-- Opening Marker --

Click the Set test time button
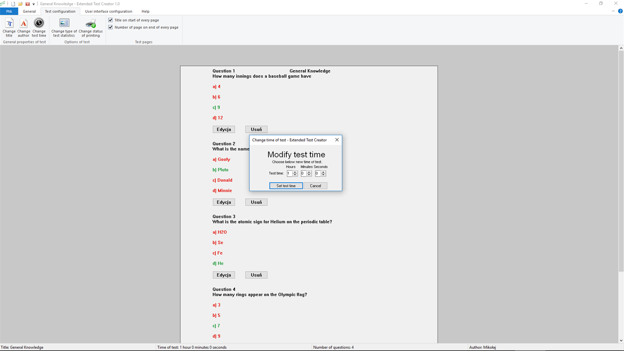This screenshot has height=351, width=624. point(286,186)
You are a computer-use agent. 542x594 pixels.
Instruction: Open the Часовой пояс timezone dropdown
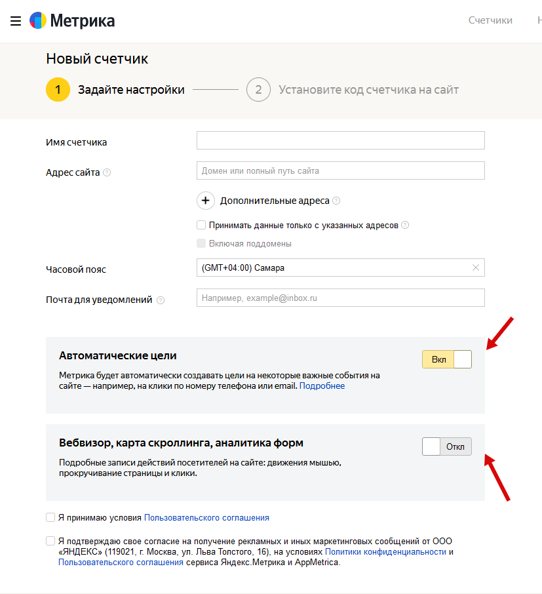331,267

-- Closing Marker --

All lines from the line with "Instruction: Open the" through the final line of the data, both included, are to be repeated exactly; no other lines and no pictures.

> _WRITTEN RESPONSE_
Instruction: Open the Часовой пояс timezone dropdown
331,267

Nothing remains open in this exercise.